Often, the desire to run away happens when people feel overwhelmed by emotions and desire relief. According to Mascardo, this can be more prevalent today because there’s a lot going on in the world and plenty of people feel more isolated than ever. 

“When it comes to issues like the environment, or gun violence, or pandemics, or even the economy, many people feel powerless and hopeless, which lead to a sense of despair. I’ve seen it with my clients in the therapy room when they say things like ‘What’s the point if the world is going to end in 50 years due to global warming anyway?’” Mascardo said. 

Wanting to disappear, then, is often an indication that something in someone’s life is not OK, and needs care and attention.
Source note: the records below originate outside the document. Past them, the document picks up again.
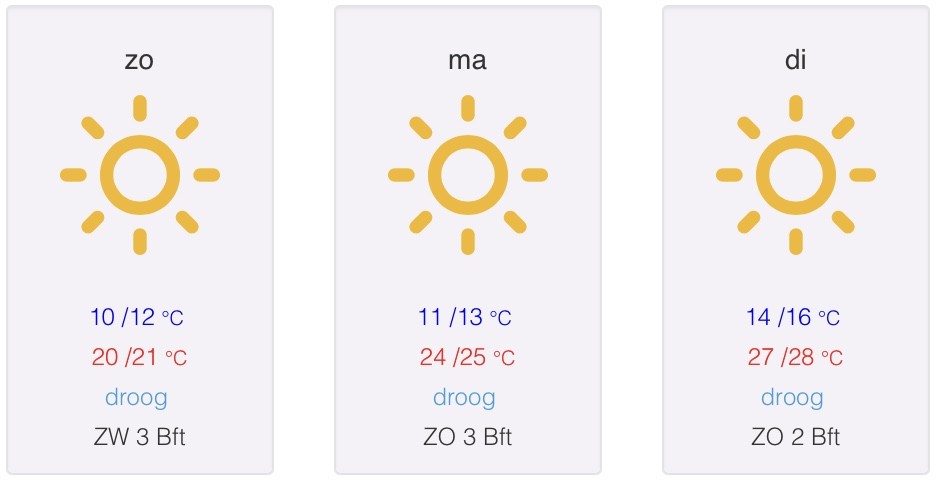The width and height of the screenshot is (936, 481).
Task: Click maximum temperature 20 /21 °C
Action: (x=139, y=357)
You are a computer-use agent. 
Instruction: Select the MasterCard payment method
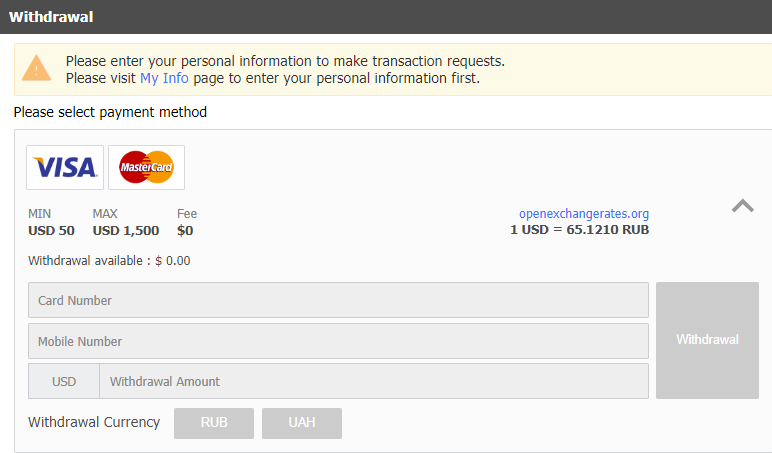tap(146, 167)
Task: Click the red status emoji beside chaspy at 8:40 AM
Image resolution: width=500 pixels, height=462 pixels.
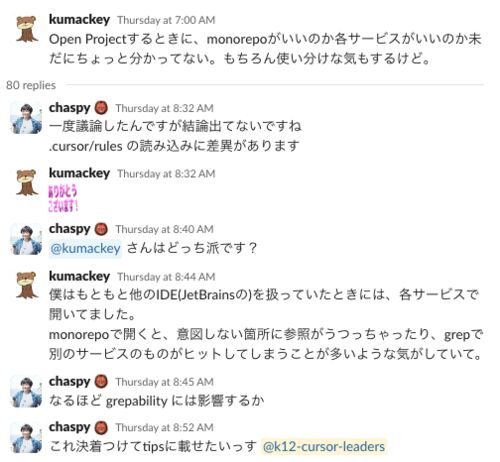Action: (x=101, y=229)
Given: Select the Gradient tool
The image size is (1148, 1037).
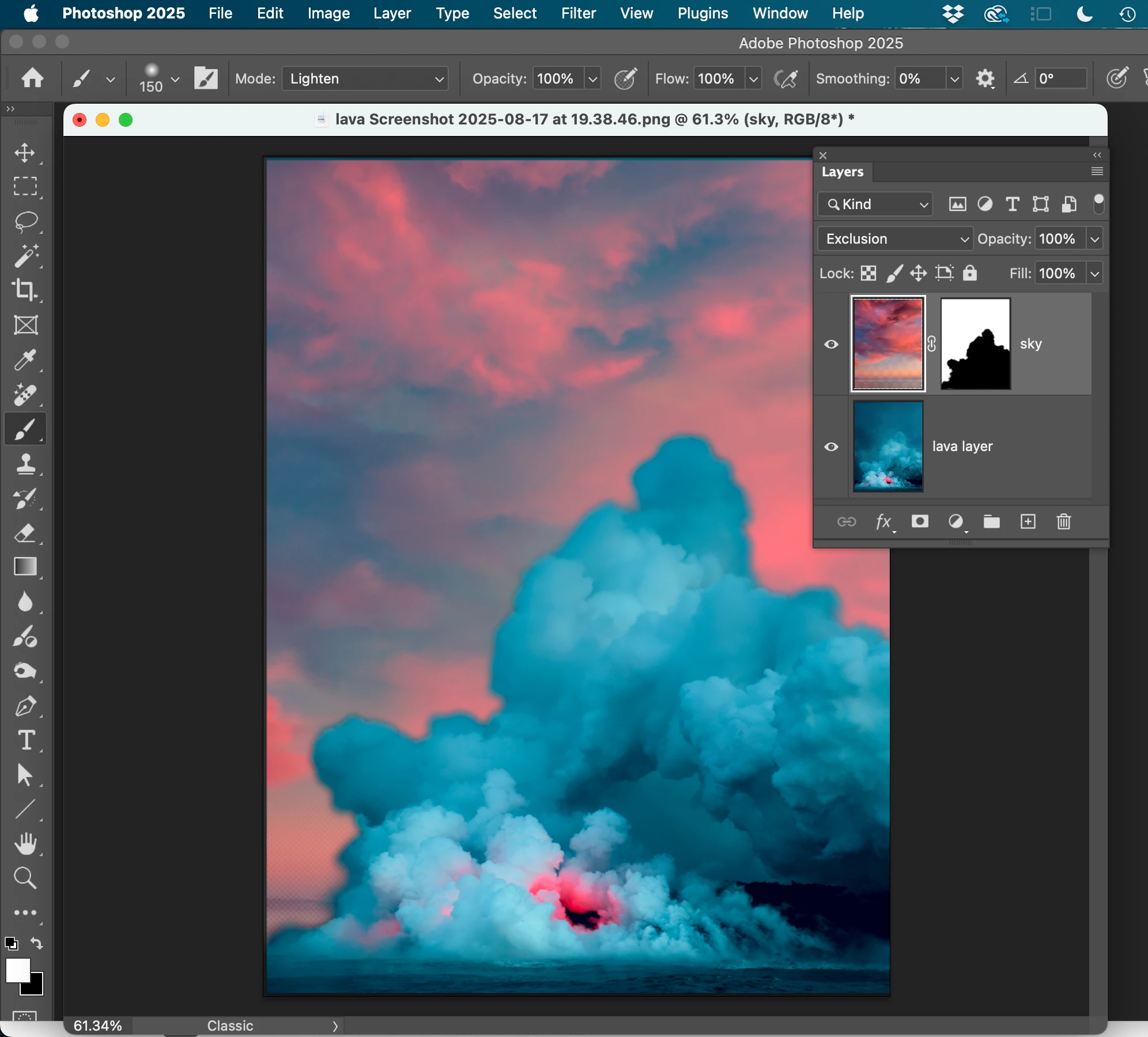Looking at the screenshot, I should 25,567.
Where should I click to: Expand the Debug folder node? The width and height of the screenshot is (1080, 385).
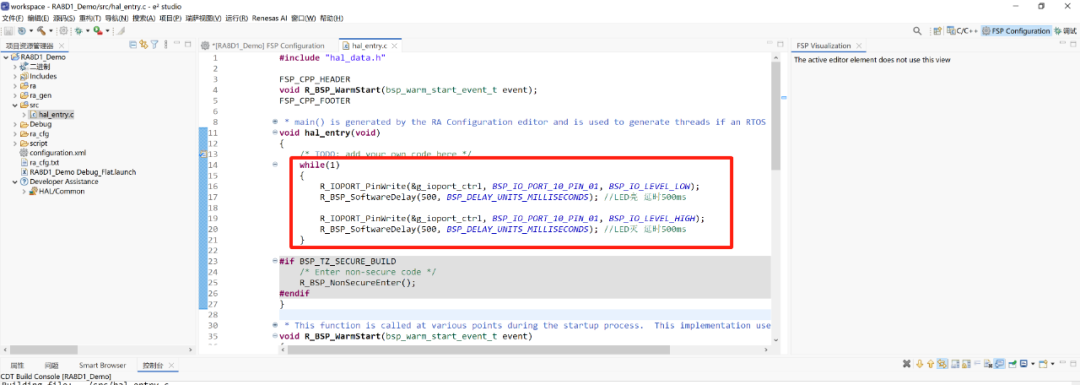click(x=15, y=125)
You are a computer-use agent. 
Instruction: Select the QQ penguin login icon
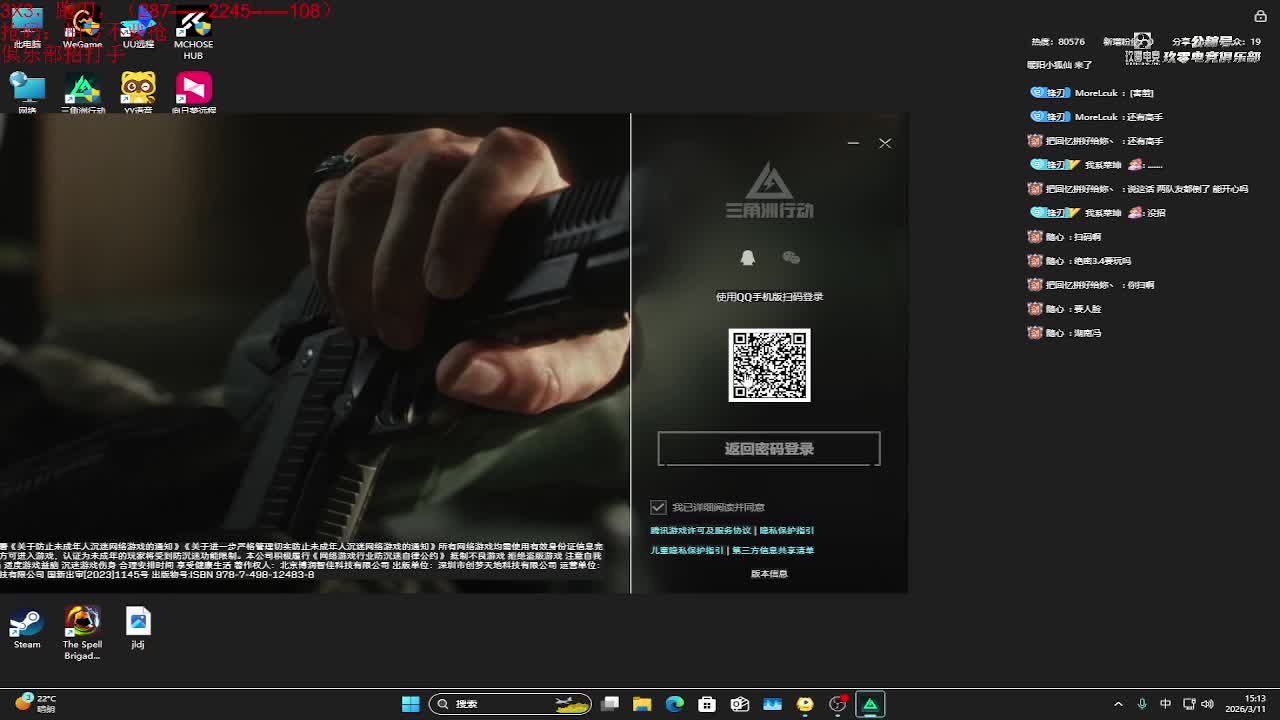[747, 258]
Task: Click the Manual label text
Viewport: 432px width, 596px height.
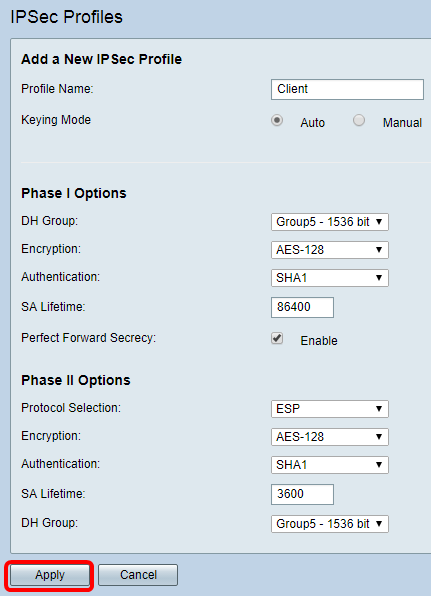Action: tap(402, 123)
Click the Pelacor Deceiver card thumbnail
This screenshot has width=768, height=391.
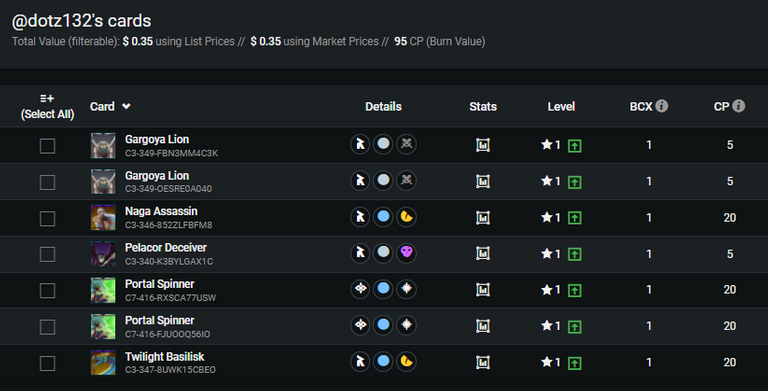click(x=103, y=254)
People who say they want to disappear might really be saying: I feel alone and need love, I feel sad and need comfort or things that bring me joy, I feel shame and need to know that I’m an OK person, I’m tired and need rest, I feel overwhelmed and need a plan, or I feel lost and need a sense of purpose

“Ultimately, it’s a thought distortion that running away will solve all your problems, but it can feel momentarily comforting to imagine that you have the option to escape from them for a little while,” said Mascardo. 

Of course, few people can actually drop their lives and disappear for long, but Mascardo shared some tips for coping with the feeling. 

Get some space

In stressful situations, stepping away and getting some distance for a few moments can help reduce the feeling of being overwhelmed and helpless. This can be as simple as stepping away from your desk when work gets too stressful and taking a walk before replying to that next email.

Get some rest 

“Hustle culture tells us that rest is for the weak but the truth is that we need rest to thrive,” said Mascardo, adding that people need breaks from the pressure to be “on” and act like everything is OK. We need naps, vacations, and unstructured time when we aren’t expected to be productive. 

Practice mindfulness

According to Mascardo, mindfulness meditation is one of the most scientifically-supported and accessible practices that improve overall well-being. Those who don’t know where or how to start can turn to many resources online. One of the simplest ways to do this is to watch and count your breaths. 

Laugh and play

As a productivity and profits-obsessed culture, we’ve forgotten how to play and have fun, just for the sake of having fun,” Mascardo said. She suggested painting, singing, and laughing with friends as helpful methods to soothe anxiety.

Move

The benefits of movement are not limited to weight loss or body modification. Mascardo said that some movements, like walking or dancing, are especially good at helping reduce stress. 

But she also said that another thing people can do in the face of wanting to disappear is to face the issue head-on.

“The most powerful thing people can do to ease the desire to run away is to address the root cause of their distress. In other words, identify and directly address the need, whether it’s a need for support, love, kindness, joy, rest, or a sense of purpose.”